==== Supplied passage
Most reformers currently promote a
number of basic principles. Firstly,
government itself must obey the law.
In general the rules should be
reasonably certain, clear and stable.
They should be published so that
everyone can know what they are
and there must be ways of ensuring
that they are applied fairly to all. An
independent judiciary must operate
without unreasonable delay in its
proceedings and judicial sanctions
must be effective.
Problems of policy transfer
Of course in practice it is very
difficult to assess whether a
particular system is ‘fair’ or ‘just’,
especially as ideas about justice and
fairness are contested. However this
has not stopped many donors from
advocating major reforms to
developing country legal systems.
These often involve trying to improve
institutions such as courts, judges
and law enforcers and trying to
ensure that government institutions
obey the law. However many such
efforts fail to a greater or lesser
extent. Reforms may be achieved on
paper but what goes on in the real
world often remains much the same.
Political interference, a lack of
transparency in decision-making and
corruption often mean courts
continue to be weak.
Bureaucratic failure is often blamed.
In other words it is claimed that
senior bureaucrats are so close to
the ruling elite that there is no clear
dividing line between politics and
bureaucracy. Alternatively it may be
suggested that it suits the ruling elite
if reforms exists only on paper.
But there are other reasons why
reforms may fail. One is a relative
lack of resources such as staff and
information technology. Lower
education levels may affect both the
decision-making ability of officials
and the likelihood that the general
public will be able to contribute to
enforcement. Although rule-making
may be cheap, implementation is
expensive and labour intensive. So
might more effort be put into
designing rules that are relatively
cheap and easy to enforce?
========
==== Data supplied
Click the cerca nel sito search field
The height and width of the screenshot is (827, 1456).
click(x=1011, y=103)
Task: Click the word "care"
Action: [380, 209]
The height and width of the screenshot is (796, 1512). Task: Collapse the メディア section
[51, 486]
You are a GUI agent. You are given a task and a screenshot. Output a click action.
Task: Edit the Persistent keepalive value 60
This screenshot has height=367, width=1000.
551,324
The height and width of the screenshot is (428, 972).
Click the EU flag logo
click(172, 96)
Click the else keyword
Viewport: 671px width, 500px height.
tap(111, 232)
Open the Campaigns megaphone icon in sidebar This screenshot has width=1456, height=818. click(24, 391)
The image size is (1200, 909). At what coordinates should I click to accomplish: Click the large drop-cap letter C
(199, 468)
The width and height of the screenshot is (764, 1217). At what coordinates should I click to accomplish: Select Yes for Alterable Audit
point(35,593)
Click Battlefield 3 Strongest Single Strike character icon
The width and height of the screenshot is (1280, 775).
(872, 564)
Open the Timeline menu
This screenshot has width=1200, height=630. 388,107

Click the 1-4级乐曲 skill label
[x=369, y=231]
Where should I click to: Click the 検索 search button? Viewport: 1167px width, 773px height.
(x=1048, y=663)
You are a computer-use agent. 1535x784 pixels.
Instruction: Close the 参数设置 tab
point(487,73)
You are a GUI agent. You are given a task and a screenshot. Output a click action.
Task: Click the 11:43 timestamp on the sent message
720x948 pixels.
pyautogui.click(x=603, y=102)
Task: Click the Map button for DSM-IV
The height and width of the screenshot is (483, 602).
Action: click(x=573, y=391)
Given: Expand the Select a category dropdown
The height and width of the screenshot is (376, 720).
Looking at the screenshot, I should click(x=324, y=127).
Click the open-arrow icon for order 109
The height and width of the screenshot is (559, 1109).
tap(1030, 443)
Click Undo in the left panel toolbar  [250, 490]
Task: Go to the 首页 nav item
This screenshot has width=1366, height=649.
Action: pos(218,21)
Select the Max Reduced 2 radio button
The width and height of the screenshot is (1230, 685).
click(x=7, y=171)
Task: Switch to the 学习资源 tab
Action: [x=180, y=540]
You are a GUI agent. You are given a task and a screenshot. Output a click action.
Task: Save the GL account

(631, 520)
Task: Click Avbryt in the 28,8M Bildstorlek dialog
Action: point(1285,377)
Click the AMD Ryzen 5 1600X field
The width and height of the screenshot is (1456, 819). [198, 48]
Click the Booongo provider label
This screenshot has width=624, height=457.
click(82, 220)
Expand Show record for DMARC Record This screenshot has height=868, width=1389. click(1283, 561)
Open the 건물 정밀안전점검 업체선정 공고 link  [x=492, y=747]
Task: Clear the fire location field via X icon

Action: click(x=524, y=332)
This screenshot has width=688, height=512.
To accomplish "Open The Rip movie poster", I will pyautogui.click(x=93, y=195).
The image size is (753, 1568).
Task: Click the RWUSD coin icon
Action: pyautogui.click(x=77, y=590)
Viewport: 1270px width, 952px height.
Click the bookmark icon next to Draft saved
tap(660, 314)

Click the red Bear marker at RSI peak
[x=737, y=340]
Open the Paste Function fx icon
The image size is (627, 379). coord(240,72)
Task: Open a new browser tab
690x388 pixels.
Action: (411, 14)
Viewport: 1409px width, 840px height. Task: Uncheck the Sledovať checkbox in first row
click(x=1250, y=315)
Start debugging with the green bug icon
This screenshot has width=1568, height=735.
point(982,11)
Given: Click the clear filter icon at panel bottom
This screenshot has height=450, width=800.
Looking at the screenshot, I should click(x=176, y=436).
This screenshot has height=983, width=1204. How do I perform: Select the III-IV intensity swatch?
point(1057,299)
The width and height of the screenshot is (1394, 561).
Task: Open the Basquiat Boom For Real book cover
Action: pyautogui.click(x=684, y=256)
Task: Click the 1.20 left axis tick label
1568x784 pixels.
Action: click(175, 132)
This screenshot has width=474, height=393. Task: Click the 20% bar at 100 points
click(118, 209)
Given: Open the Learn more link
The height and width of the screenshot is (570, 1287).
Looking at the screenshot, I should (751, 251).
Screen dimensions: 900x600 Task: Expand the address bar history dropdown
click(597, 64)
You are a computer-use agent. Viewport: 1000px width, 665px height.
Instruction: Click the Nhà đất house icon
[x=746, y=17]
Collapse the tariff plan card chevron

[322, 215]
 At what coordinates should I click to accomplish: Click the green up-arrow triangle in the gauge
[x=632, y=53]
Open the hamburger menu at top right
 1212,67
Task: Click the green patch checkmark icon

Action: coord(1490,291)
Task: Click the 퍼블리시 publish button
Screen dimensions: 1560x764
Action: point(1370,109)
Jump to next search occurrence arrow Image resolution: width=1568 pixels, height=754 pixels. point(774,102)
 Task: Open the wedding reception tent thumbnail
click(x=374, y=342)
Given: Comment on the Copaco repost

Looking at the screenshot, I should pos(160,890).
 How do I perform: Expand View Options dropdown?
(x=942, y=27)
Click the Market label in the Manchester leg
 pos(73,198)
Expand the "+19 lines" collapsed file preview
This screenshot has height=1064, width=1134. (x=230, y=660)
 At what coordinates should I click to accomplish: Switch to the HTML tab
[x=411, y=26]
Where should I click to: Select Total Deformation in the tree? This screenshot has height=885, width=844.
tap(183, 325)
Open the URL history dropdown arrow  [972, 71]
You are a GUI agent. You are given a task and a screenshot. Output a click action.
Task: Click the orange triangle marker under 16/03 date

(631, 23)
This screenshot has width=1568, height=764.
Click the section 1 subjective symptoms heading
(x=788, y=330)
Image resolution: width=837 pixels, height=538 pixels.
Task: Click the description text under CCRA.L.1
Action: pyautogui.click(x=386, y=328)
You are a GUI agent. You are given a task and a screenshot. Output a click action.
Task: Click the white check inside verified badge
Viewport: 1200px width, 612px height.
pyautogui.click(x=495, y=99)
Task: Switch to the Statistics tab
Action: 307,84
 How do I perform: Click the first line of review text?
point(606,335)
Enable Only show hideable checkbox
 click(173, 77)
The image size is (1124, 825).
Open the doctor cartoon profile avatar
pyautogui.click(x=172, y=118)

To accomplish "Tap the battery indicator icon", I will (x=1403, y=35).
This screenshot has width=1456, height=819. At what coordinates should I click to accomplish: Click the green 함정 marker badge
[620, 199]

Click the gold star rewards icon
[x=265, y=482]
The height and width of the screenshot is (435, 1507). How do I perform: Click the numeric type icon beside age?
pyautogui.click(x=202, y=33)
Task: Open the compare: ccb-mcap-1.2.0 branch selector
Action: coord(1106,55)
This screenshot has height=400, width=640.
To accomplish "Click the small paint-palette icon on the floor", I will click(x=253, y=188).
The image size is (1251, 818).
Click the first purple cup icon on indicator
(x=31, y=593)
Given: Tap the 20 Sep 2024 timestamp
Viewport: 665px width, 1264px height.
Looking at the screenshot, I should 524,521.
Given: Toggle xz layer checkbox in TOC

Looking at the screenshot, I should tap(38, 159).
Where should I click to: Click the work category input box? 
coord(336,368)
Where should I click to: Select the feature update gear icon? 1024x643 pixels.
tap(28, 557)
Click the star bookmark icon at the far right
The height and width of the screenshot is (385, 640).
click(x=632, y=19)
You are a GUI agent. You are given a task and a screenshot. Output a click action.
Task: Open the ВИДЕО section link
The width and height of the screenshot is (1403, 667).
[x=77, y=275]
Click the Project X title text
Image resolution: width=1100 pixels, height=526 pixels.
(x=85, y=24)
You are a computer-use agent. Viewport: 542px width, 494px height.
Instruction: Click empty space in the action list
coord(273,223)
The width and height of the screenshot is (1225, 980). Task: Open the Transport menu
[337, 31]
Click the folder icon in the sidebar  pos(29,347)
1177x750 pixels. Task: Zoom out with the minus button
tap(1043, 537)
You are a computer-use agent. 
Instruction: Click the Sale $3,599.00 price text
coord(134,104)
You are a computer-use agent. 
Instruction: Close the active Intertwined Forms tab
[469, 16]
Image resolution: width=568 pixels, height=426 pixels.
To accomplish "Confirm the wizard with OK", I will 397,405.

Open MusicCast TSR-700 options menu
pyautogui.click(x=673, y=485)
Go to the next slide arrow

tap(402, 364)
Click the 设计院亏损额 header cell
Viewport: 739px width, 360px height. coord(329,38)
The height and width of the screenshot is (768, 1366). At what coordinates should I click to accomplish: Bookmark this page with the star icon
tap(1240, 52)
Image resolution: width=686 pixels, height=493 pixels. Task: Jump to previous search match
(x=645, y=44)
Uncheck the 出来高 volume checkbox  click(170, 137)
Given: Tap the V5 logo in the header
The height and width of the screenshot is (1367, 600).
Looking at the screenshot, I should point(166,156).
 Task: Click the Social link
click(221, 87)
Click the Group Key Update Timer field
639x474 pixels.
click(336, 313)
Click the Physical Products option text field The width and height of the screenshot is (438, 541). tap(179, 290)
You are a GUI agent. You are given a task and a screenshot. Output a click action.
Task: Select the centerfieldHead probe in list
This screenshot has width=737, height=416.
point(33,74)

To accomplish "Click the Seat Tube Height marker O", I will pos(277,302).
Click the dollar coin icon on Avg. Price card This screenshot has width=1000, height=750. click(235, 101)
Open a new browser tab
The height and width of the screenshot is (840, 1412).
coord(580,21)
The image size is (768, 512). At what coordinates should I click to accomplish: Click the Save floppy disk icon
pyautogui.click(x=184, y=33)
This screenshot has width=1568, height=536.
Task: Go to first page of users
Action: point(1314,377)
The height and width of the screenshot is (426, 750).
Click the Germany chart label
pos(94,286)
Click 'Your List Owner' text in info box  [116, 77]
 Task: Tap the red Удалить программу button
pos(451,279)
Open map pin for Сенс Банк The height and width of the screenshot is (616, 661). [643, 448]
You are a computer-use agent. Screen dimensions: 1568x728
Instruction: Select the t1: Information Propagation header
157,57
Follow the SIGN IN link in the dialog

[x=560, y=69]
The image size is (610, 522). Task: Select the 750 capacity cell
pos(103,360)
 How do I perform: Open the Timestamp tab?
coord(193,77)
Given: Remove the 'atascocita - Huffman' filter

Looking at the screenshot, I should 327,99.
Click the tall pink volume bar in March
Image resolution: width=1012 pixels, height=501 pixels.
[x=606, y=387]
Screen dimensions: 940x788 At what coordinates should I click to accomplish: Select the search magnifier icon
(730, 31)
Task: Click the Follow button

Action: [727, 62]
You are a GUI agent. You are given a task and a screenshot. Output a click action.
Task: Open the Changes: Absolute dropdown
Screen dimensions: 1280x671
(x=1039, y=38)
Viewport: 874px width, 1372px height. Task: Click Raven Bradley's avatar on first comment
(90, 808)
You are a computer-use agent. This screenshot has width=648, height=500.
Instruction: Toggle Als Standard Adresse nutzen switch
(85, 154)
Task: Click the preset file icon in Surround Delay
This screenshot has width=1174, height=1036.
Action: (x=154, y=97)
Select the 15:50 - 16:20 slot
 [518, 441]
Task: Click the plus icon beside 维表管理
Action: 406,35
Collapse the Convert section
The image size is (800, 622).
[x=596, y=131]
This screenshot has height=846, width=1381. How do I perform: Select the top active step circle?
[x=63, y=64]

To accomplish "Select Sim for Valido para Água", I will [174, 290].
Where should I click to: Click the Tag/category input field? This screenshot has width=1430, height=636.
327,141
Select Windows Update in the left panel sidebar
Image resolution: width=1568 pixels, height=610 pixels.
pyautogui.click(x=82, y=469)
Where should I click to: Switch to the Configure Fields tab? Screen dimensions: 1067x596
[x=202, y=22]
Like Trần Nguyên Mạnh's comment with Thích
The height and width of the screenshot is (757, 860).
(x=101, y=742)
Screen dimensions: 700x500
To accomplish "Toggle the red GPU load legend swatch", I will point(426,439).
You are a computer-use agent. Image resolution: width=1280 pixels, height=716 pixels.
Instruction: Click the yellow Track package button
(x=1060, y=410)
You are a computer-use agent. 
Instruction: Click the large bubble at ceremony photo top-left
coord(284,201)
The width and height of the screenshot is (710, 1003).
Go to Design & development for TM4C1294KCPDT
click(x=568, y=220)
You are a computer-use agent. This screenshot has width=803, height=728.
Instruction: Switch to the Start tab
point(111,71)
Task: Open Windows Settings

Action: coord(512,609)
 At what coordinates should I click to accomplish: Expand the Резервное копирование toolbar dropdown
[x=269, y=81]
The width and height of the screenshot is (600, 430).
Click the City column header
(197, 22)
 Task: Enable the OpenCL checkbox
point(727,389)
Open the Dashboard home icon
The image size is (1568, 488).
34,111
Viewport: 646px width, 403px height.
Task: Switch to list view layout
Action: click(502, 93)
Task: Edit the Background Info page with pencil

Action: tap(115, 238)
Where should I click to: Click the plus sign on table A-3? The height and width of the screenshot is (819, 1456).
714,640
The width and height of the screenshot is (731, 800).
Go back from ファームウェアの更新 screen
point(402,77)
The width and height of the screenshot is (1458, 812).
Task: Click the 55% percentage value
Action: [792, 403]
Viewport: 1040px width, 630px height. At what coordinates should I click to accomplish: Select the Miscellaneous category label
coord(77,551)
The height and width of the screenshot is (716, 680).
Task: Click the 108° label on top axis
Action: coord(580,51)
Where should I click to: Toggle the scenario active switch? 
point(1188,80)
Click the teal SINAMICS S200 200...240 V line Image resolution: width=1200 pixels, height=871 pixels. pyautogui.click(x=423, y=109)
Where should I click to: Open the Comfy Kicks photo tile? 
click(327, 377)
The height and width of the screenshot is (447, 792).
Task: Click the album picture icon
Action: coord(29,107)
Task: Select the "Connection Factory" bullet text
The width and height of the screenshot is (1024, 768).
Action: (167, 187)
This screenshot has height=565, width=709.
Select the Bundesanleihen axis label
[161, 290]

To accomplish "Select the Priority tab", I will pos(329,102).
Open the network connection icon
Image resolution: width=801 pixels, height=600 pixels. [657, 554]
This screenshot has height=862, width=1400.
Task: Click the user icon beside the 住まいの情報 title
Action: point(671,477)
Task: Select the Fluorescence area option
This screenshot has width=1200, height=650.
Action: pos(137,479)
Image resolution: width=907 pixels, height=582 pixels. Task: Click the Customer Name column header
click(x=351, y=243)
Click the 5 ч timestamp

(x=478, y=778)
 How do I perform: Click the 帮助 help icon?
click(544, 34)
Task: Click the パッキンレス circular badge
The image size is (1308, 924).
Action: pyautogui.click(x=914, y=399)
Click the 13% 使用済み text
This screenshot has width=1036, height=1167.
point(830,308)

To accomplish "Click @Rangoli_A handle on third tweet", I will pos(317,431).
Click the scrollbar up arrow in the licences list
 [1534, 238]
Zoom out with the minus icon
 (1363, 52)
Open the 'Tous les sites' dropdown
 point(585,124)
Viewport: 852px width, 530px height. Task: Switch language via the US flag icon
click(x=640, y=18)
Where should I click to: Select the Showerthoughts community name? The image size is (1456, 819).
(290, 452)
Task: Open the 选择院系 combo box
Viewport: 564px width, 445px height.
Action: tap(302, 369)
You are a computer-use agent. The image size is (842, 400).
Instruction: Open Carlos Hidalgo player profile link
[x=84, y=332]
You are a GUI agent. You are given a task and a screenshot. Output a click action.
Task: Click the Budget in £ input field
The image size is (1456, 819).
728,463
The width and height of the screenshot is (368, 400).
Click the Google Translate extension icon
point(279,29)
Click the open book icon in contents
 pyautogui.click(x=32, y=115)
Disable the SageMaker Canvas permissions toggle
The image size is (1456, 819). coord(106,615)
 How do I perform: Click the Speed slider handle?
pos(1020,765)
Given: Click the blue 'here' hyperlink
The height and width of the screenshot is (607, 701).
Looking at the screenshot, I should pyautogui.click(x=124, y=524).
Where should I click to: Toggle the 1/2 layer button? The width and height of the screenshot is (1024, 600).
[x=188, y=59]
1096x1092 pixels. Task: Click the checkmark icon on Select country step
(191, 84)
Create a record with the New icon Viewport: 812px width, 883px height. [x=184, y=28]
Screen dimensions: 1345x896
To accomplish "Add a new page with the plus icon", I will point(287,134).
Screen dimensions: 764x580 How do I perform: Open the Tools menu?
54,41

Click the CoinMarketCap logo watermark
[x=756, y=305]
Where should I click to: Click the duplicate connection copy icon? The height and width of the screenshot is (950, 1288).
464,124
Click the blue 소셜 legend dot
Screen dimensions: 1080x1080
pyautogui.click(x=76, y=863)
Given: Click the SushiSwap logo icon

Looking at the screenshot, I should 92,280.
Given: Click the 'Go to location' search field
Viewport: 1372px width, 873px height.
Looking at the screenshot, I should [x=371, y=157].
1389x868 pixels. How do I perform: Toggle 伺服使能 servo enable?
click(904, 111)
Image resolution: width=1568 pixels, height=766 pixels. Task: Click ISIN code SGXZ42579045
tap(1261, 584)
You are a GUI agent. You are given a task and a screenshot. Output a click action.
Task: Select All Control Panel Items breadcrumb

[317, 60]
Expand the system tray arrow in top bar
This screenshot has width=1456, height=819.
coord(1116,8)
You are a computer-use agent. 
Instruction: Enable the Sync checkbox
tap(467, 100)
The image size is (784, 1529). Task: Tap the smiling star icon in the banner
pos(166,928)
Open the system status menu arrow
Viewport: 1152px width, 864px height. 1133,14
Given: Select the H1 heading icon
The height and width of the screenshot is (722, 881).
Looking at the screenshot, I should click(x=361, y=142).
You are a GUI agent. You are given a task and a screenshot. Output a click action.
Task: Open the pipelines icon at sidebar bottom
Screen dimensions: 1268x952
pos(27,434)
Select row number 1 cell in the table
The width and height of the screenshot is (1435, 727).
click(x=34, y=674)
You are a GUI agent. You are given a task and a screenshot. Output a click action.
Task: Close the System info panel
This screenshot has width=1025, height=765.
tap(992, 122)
========
### What you will do
1 - Answer these from the rule-of-law passage:
(a) Which institutions do donor reforms often try to improve?
(b) What two resources does the passage name as being in relatively short supply?
(c) What must an independent judiciary operate without in its proceedings?
2 - Render the part of the listing that opens with the line containing "Image resolution: width=907" and closes with the line containing "should pyautogui.click(x=124, y=524).", both of those lines included, as a numbered list with blank lines left out.

### In response
1 -
(a) Courts, judges and law enforcers.
(b) Staff and information technology.
(c) Unreasonable delay.

2 -
1. Image resolution: width=907 pixels, height=582 pixels. Task: Click the Customer Name column header
2. click(x=351, y=243)
3. Click the 5 ч timestamp
4. (x=478, y=778)
5.  How do I perform: Click the 帮助 help icon?
6. click(544, 34)
7. Task: Click the パッキンレス circular badge
8. The image size is (1308, 924).
9. Action: pyautogui.click(x=914, y=399)
10. Click the 13% 使用済み text
11. This screenshot has width=1036, height=1167.
12. point(830,308)
13. To accomplish "Click @Rangoli_A handle on third tweet", I will pos(317,431).
14. Click the scrollbar up arrow in the licences list
15.  [1534, 238]
16. Zoom out with the minus icon
17.  (1363, 52)
18. Open the 'Tous les sites' dropdown
19.  point(585,124)
20. Viewport: 852px width, 530px height. Task: Switch language via the US flag icon
21. click(x=640, y=18)
22. Where should I click to: Select the Showerthoughts community name? The image size is (1456, 819).
23. (290, 452)
24. Task: Open the 选择院系 combo box
25. Viewport: 564px width, 445px height.
26. Action: tap(302, 369)
27. You are a computer-use agent. The image size is (842, 400).
28. Instruction: Open Carlos Hidalgo player profile link
29. [x=84, y=332]
30. You are a GUI agent. You are given a task and a screenshot. Output a click action.
31. Task: Click the Budget in £ input field
32. The image size is (1456, 819).
33. 728,463
34. The width and height of the screenshot is (368, 400).
35. Click the Google Translate extension icon
36. point(279,29)
37. Click the open book icon in contents
38.  pyautogui.click(x=32, y=115)
39. Disable the SageMaker Canvas permissions toggle
40. The image size is (1456, 819). coord(106,615)
41.  How do I perform: Click the Speed slider handle?
42. pos(1020,765)
43. Given: Click the blue 'here' hyperlink
44. The height and width of the screenshot is (607, 701).
45. Looking at the screenshot, I should pyautogui.click(x=124, y=524).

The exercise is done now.